• Le maquereau sur le gril

     Si nous accordons, ce jour, toute notre attention au  Scomber scombrus, le maquereau commun, c’est parce que ce poisson pélagique ne semble pas répondre pleinement à l’attente des nombreux pêcheurs plaisanciers du secteur. Il se fait moins abondant que par le passé. Les mitraillettes ne déversent pas autant de prises sur le pont des bateaux.

    Cela nous a été confirmé, samedi dernier, sur le parking de l’île à Bois où les pêcheurs plaisanciers de Lézardrieux et ceux de Pleubian faisaient table commune  pour une soirée grillades. Du maquereau, il n’y en avait d’ailleurs pas la queue d’un à l’heure où nous sommes passés par là. Les cagettes venaient tout juste d’être soumises aux flammes. Le charbon de bois commençait à peine à rougir. Prémices cependant rassurantes. Les apparences n’étaient que trompeuses  Le maquereau se cachait encore dans les glacières. Trois centaines passeront sur le grill ce soir là. De quoi régaler la grosse centaine de convives.

    Mais les effluves de ce samedi 11 juillet n’ont pas suffi à gommer ce sentiment que cette année le maquereau n’est pas vraiment au rendez-vous. Pourquoi ? Par quel mystère le poisson au « dos strié de brunissures verdâtres et aux flancs nacrés » (Zola, Le ventre de Paris)   rompt-il  avec la tradition ? Le stock de la mer Celtique  serait-il menacé ?

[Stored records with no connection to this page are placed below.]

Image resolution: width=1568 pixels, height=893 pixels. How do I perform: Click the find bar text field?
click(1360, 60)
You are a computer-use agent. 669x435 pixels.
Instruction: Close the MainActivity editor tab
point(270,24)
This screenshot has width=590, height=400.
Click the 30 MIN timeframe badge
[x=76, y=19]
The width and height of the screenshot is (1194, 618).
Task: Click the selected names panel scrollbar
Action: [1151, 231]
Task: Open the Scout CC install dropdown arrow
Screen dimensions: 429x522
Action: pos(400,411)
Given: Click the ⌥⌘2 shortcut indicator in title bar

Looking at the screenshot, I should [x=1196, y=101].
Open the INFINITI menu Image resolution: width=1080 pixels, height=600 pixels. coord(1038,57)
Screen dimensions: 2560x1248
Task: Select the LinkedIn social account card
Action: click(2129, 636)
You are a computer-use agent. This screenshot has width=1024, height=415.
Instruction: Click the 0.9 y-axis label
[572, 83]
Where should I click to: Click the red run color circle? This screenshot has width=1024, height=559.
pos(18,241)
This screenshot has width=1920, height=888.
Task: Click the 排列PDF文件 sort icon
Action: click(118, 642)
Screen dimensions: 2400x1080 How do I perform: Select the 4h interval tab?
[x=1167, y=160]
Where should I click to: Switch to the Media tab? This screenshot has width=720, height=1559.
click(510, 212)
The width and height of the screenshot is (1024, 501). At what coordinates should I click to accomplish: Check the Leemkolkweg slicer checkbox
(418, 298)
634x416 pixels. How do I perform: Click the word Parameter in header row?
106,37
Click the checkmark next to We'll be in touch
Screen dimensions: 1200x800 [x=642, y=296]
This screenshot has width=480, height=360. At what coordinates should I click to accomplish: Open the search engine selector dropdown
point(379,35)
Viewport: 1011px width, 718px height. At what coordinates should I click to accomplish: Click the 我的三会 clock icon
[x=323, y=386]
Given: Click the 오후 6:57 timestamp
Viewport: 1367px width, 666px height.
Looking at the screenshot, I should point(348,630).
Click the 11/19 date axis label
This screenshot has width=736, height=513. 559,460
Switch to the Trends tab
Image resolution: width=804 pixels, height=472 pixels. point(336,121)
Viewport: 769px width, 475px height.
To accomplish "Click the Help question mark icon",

    Ce n’est pas ce qu’indiquent les avis des scientifiques. Les TAC (totaux autorisés de capture) et les quotas ont été revus à la hausse à la fin de l’année dernière pour les pêcheurs professionnels européens. Et qu’importe si les pêcheurs islandais et féringiens veulent se préserver la plus grosse part du gâteau, le maquereau, lui, se fiche complètement des réglementations que les hommes ont mises en place. Son seul souci : éviter de croiser le chemin de prédateurs et les engins des pêcheurs, professionnels ou non.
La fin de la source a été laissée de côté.